DIRECTIVE → Rewrite the records below, replacing each "Instruction" with "Command" and keeping everything else the same.

(Click-target data)
========================================================================

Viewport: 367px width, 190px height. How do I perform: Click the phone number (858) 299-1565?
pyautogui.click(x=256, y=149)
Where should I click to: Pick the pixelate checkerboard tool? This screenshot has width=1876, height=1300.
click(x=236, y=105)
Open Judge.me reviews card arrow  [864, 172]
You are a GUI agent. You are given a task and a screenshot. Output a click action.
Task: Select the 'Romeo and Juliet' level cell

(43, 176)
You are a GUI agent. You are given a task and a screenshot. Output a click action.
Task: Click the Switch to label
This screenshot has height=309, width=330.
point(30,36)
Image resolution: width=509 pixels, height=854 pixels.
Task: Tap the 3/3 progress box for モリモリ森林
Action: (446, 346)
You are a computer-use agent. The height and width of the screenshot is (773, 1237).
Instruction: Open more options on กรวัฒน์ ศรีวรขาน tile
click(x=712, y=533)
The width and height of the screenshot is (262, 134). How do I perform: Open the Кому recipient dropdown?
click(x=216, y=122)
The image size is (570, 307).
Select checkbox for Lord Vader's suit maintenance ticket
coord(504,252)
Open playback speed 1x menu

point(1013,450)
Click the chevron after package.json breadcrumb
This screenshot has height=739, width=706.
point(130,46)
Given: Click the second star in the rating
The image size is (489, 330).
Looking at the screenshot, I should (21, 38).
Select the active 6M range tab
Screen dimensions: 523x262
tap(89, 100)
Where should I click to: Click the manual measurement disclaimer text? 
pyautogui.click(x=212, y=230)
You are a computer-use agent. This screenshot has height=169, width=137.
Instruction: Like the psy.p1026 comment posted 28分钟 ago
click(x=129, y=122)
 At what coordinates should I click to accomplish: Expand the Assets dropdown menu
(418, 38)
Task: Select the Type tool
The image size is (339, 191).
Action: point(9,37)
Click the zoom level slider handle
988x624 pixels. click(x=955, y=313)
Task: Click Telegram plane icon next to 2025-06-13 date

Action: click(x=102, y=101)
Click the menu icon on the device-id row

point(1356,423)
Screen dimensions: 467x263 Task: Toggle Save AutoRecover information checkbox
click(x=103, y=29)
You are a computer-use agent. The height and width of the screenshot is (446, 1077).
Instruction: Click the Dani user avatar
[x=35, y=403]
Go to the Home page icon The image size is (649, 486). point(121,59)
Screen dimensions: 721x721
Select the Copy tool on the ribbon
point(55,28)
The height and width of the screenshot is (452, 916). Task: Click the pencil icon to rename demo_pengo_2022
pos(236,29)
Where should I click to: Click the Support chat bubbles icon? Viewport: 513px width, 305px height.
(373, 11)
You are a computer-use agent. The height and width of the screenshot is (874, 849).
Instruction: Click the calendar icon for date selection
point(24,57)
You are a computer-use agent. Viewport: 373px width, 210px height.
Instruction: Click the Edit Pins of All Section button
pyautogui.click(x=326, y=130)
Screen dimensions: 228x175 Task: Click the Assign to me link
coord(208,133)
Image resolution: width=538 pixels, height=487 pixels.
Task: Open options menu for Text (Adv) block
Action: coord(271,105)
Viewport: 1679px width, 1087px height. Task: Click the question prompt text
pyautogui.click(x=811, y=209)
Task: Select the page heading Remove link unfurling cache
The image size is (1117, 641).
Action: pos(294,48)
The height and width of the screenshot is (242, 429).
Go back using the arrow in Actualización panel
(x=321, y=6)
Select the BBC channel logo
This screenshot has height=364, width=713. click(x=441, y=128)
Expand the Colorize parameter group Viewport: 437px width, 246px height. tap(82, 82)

========================================================================

RIGHT ANSWER →
Viewport: 367px width, 190px height. How do I perform: Click the phone number (858) 299-1565?
pyautogui.click(x=256, y=149)
Where should I click to: Pick the pixelate checkerboard tool? This screenshot has width=1876, height=1300.
click(x=236, y=105)
Open Judge.me reviews card arrow  [864, 172]
You are a GUI agent. You are given a task and a screenshot. Output a click action.
Task: Select the 'Romeo and Juliet' level cell

(43, 176)
You are a GUI agent. You are given a task and a screenshot. Output a click action.
Task: Click the Switch to label
This screenshot has height=309, width=330.
point(30,36)
Image resolution: width=509 pixels, height=854 pixels.
Task: Tap the 3/3 progress box for モリモリ森林
Action: (446, 346)
You are a computer-use agent. The height and width of the screenshot is (773, 1237).
Command: Open more options on กรวัฒน์ ศรีวรขาน tile
click(x=712, y=533)
The width and height of the screenshot is (262, 134). How do I perform: Open the Кому recipient dropdown?
click(x=216, y=122)
The image size is (570, 307).
Select checkbox for Lord Vader's suit maintenance ticket
coord(504,252)
Open playback speed 1x menu

point(1013,450)
Click the chevron after package.json breadcrumb
This screenshot has height=739, width=706.
point(130,46)
Given: Click the second star in the rating
The image size is (489, 330).
Looking at the screenshot, I should (21, 38).
Select the active 6M range tab
Screen dimensions: 523x262
tap(89, 100)
Where should I click to: Click the manual measurement disclaimer text? 
pyautogui.click(x=212, y=230)
You are a computer-use agent. This screenshot has height=169, width=137.
Command: Like the psy.p1026 comment posted 28分钟 ago
click(x=129, y=122)
 At what coordinates should I click to accomplish: Expand the Assets dropdown menu
(418, 38)
Task: Select the Type tool
The image size is (339, 191).
Action: point(9,37)
Click the zoom level slider handle
988x624 pixels. click(x=955, y=313)
Task: Click Telegram plane icon next to 2025-06-13 date

Action: click(x=102, y=101)
Click the menu icon on the device-id row

point(1356,423)
Screen dimensions: 467x263 Task: Toggle Save AutoRecover information checkbox
click(x=103, y=29)
You are a computer-use agent. The height and width of the screenshot is (446, 1077).
Command: Click the Dani user avatar
[x=35, y=403]
Go to the Home page icon The image size is (649, 486). point(121,59)
Screen dimensions: 721x721
Select the Copy tool on the ribbon
point(55,28)
The height and width of the screenshot is (452, 916). Task: Click the pencil icon to rename demo_pengo_2022
pos(236,29)
Where should I click to: Click the Support chat bubbles icon? Viewport: 513px width, 305px height.
(373, 11)
You are a computer-use agent. The height and width of the screenshot is (874, 849).
Command: Click the calendar icon for date selection
point(24,57)
You are a computer-use agent. Viewport: 373px width, 210px height.
Command: Click the Edit Pins of All Section button
pyautogui.click(x=326, y=130)
Screen dimensions: 228x175 Task: Click the Assign to me link
coord(208,133)
Image resolution: width=538 pixels, height=487 pixels.
Task: Open options menu for Text (Adv) block
Action: coord(271,105)
Viewport: 1679px width, 1087px height. Task: Click the question prompt text
pyautogui.click(x=811, y=209)
Task: Select the page heading Remove link unfurling cache
The image size is (1117, 641).
Action: pos(294,48)
The height and width of the screenshot is (242, 429).
Go back using the arrow in Actualización panel
(x=321, y=6)
Select the BBC channel logo
This screenshot has height=364, width=713. click(x=441, y=128)
Expand the Colorize parameter group Viewport: 437px width, 246px height. tap(82, 82)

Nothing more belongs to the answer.